# Compare car `duration_in_traffic` with bus `service_hours`

* Move Google Directions API requests to `make_gmaps_requests`
* Try to cache results and only revisit the trips where no request was given (skipped), to see if there's something else to fix in how waypoints were constructed

In [None]:
import glob
import os
import pandas as pd

import utils

DATA_PATH = "./gmaps_cache/"
GCS_FILE_PATH = f"{utils.GCS_FILE_PATH}gmaps_cache/"

In [None]:
df = pd.read_parquet(f"{utils.GCS_FILE_PATH}gmaps_df.parquet")

In [None]:
result_ids = list(df.identifier)

successful_ids = []
durations = []

for i in result_ids:
    try:
        json_dict = utils.open_request_json(i, DATA_PATH = DATA_PATH, 
                                GCS_FILE_PATH = GCS_FILE_PATH
                               )
        duration_in_sec = json_dict["legs"][0]["duration_in_traffic"]["value"]
        durations.append(duration_in_sec)
        successful_ids.append(i)
    except:
        print(f"Not found: {i}")

In [None]:
# Double check lengths match
print(f"# results_ids: {len(successful_ids)}")
print(f"# durations: {len(durations)}")

if len(successful_ids) == len(durations):
    results_df = pd.DataFrame(
        {'identifier': successful_ids,
         'duration_in_sec': durations,
        })
    

In [None]:
final = pd.merge(df, 
                 results_df, 
                 on = "identifier",
                 how = "left", 
                 validate = "1:1"
                )

def compare_travel_time_by_mode(df):
    df = df.assign(
        car_duration_hrs = df.duration_in_sec.divide(60 * 60)
    )
    
    df = df.assign(
        competitive = df.apply(lambda x: 
                               1 if x.service_hours <= (x.car_duration_hrs * 2)
                               else 0,  axis=1)
    )
    return df

final2 = compare_travel_time_by_mode(final)

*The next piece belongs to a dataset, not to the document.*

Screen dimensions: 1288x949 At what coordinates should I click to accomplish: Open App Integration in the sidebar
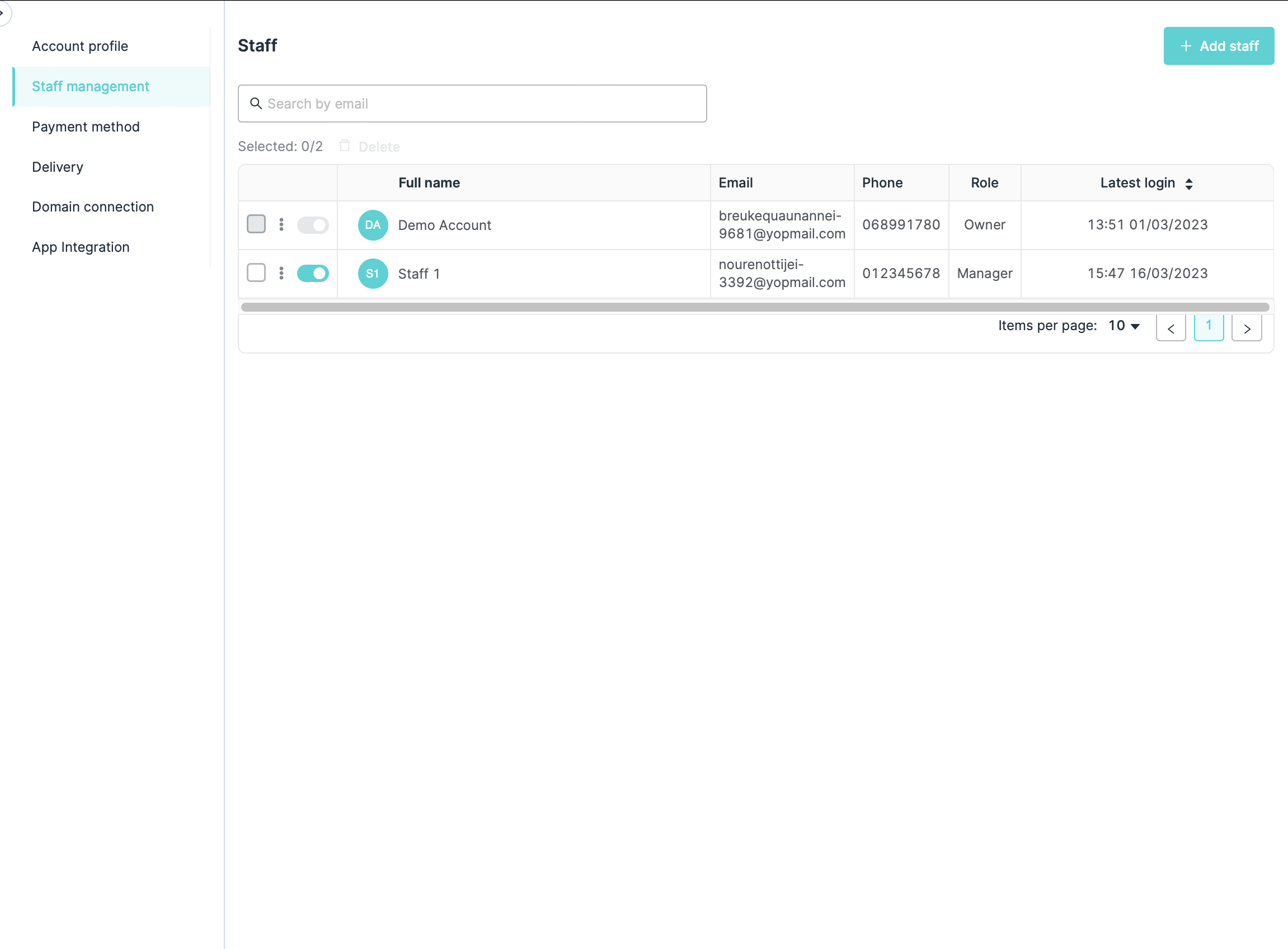tap(81, 247)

final2.to_parquet("./results.parquet")

In [None]:
# Check if there are any identifiers already cached
# Drop those from our df
FILES = [f for f in glob.glob(f"{DATA_PATH}*.json")]
filenames = []
for f in FILES:
    file = f.strip(f'{DATA_PATH}').strip('.json')
    filenames.append(file)

print(f"# rows: {len(df)}")
print(f"# rows with results: {len(final[final.duration_in_sec.notna()])}")
print(f"# rows with no results: {len(final[final.duration_in_sec.isna()])}")

## Competitive Routes

In [None]:
results = pd.read_parquet("./results.parquet")
results.competitive.value_counts()

## Trips with no results from Google

In [None]:
import dotenv
import googlemaps
import os

dotenv.load_dotenv("_env")

GOOGLE_API_KEY = os.environ["GOOGLE_API_KEY"]

gmaps = googlemaps.Client(key=GOOGLE_API_KEY)

In [None]:
no_results = pd.read_parquet("./results.parquet")
no_results = no_results[no_results.duration_in_sec.isna()]

In [None]:
for i, (o, d) in enumerate(zip(origin, destination)):
    try:
        result = gmaps.directions(
            o, d, 
            mode='driving', 
            departure_time=departures[i], 
            waypoints=[f"via:{lat},{lon}" for lat, lon in waypoints[i]]
        )

        utils.save_request_json(
            result, identifiers[i], 
            # Using different paths than utils.DATA_PATH, utils.GCS_FILE_PATH
            DATA_PATH = DATA_PATH,
            GCS_FILE_PATH = GCS_FILE_PATH
        )
    except:
        print(f"No result: {identifiers[i]}")